## [TASK OBJECTIVE]
Among the entries that follow, the required portion opens with the line containing "How do I perform: Click the Add" and closes with the line containing "has width=700, height=455.". Give that portion again exactly, and nothing else.

## [STORED DATA]
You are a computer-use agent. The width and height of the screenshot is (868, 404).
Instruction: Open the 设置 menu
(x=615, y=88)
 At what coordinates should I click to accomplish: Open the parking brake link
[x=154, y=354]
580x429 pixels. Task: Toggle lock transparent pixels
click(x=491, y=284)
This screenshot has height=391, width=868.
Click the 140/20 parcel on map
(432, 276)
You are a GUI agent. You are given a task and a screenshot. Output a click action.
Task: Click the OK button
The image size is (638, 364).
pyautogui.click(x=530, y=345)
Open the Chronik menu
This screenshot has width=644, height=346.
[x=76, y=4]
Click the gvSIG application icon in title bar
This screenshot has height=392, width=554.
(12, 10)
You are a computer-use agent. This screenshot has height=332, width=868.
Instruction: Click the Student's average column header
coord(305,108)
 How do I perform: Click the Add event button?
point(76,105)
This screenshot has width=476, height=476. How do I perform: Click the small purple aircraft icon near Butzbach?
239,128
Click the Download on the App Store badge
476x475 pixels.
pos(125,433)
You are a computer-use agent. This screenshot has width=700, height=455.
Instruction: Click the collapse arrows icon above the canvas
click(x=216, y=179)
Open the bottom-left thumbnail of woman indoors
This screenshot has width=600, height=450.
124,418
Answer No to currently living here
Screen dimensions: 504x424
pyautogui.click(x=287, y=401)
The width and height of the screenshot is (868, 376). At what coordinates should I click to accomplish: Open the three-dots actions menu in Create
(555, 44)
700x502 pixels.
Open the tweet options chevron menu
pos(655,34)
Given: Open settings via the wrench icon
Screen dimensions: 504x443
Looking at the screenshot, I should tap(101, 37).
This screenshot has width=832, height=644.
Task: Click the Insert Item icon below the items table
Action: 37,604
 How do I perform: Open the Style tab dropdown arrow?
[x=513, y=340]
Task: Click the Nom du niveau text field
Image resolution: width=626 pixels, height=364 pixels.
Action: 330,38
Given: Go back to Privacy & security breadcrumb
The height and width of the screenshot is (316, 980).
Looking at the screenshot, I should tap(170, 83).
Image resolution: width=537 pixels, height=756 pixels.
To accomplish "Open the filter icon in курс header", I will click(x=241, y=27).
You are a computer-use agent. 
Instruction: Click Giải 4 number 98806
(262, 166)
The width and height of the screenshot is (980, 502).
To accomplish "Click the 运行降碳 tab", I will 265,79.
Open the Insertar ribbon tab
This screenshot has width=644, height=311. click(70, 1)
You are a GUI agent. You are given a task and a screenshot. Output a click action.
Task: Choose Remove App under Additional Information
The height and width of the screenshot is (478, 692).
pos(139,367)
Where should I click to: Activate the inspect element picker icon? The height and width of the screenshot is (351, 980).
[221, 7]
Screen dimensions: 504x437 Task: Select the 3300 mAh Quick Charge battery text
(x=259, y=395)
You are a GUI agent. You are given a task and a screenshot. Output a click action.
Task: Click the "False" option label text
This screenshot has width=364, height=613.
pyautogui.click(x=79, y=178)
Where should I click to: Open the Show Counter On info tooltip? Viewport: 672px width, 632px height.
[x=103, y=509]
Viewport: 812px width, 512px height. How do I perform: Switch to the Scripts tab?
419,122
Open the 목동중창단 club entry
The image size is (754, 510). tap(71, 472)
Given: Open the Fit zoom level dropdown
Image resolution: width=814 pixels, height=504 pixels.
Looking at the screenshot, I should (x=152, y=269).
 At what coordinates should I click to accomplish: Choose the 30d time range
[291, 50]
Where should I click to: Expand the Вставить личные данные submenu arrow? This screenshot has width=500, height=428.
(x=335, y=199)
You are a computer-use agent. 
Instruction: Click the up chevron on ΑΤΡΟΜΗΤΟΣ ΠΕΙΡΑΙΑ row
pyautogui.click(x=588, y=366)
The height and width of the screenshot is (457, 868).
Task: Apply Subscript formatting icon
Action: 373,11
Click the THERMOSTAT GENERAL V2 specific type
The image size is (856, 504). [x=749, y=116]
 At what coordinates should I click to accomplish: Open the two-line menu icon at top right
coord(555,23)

## [EXERCISE ANSWER]
 How do I perform: Click the Add event button?
point(76,105)
This screenshot has width=476, height=476. How do I perform: Click the small purple aircraft icon near Butzbach?
239,128
Click the Download on the App Store badge
476x475 pixels.
pos(125,433)
You are a computer-use agent. This screenshot has width=700, height=455.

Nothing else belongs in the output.